Djuna did not know how this good self had attained such prominence. She did not know how it had come to be born at all, for she considered it thrust upon her, not adopted by her. She felt much less good than she was expected to be. It gave her a feeling of treachery, of deception.

She did not have the courage to say: I would rather not see Zora, not know your other life. I would rather retain my illusion of a single love.

In childhood she remembered she played dangerous games. She sought adventures and difficulties. She fabricated paper wings and threw herself out of a second-story window, escaping injury by a miracle. She did not want to be the sweet and gentle heroine in charades and games, but the dark queen of intrigue. She preferred Catherine de’ Medici to the flavorless and innocent princesses.
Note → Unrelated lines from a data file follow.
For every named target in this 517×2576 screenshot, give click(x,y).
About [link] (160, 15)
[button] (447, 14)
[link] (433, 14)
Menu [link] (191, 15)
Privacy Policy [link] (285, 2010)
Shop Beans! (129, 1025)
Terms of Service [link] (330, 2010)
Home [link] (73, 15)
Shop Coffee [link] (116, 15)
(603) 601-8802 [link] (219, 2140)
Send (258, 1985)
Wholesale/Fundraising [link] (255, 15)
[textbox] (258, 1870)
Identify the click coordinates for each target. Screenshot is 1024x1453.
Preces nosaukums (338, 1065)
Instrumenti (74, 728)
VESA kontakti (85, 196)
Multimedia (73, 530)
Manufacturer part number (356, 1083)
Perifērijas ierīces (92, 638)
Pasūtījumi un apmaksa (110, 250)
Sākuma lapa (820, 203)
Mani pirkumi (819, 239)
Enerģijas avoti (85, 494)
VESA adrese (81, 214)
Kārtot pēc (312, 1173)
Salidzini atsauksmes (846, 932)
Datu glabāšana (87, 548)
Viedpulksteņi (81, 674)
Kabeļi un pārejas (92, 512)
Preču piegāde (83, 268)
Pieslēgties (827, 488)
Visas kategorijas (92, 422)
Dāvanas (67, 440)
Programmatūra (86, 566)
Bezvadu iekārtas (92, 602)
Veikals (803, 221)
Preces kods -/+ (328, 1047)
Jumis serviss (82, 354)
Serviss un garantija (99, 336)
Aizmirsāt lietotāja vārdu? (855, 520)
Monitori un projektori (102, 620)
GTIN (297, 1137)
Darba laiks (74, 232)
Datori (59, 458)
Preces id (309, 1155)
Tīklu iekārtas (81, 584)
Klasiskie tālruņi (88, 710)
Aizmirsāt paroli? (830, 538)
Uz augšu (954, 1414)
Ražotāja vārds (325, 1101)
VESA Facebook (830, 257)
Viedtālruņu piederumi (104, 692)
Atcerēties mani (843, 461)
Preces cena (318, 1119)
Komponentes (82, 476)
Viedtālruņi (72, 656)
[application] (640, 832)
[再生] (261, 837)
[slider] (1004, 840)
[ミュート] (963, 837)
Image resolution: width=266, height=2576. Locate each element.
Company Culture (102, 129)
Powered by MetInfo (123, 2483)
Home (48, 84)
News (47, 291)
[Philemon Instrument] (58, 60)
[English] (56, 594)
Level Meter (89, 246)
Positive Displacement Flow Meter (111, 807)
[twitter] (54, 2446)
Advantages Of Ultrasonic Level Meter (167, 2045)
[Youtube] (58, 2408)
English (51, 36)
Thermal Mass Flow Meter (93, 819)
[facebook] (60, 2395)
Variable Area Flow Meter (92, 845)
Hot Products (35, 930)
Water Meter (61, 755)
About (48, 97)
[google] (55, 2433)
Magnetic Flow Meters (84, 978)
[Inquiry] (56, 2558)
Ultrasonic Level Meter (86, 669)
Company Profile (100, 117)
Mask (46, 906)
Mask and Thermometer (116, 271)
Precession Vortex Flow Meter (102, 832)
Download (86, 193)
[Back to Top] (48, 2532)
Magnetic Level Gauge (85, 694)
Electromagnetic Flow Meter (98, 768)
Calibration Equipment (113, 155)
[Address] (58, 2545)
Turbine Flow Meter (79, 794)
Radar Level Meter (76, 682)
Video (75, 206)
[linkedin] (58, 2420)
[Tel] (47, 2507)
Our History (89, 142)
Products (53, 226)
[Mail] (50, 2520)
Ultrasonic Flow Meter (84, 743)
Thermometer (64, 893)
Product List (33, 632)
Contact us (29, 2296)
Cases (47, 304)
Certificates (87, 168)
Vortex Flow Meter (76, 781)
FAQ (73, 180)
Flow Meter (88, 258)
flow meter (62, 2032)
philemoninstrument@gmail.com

She was often tangled in her own high rebellions, in her devastating bad tempers, and in lies.

But her parents repeated obsessionally: You must be good. You must keep your dress clean. You must be kind, thank the lady, hide your pain if you fall, do not reach for anything you want, do not attract attention to yourself, do not be vain about the ribbon in your hair, efface yourself, be silent and modest, give up to your brothers the games they want, curb your temper, do not talk too much, do not invent stories about things which never happened, be good or else you will not be loved. And when she was accused of any of these offenses, both parents turned away from her and she was denied the good-night or good-morning kiss which was essential to her happiness. Her mother carried out her threats of loss into games which seemed like tragedies to Djuna the child: once swimming in a lake before Djuna’s anxious eyes, she had pretended to disappear and be drowned. When she reappeared on the surface Djuna was already hysterical. Another time, in a vast railroad station, when Djuna was six years old, the mother hid behind a column and Djuna found herself alone in the crowd, lost, and again she wept hysterically.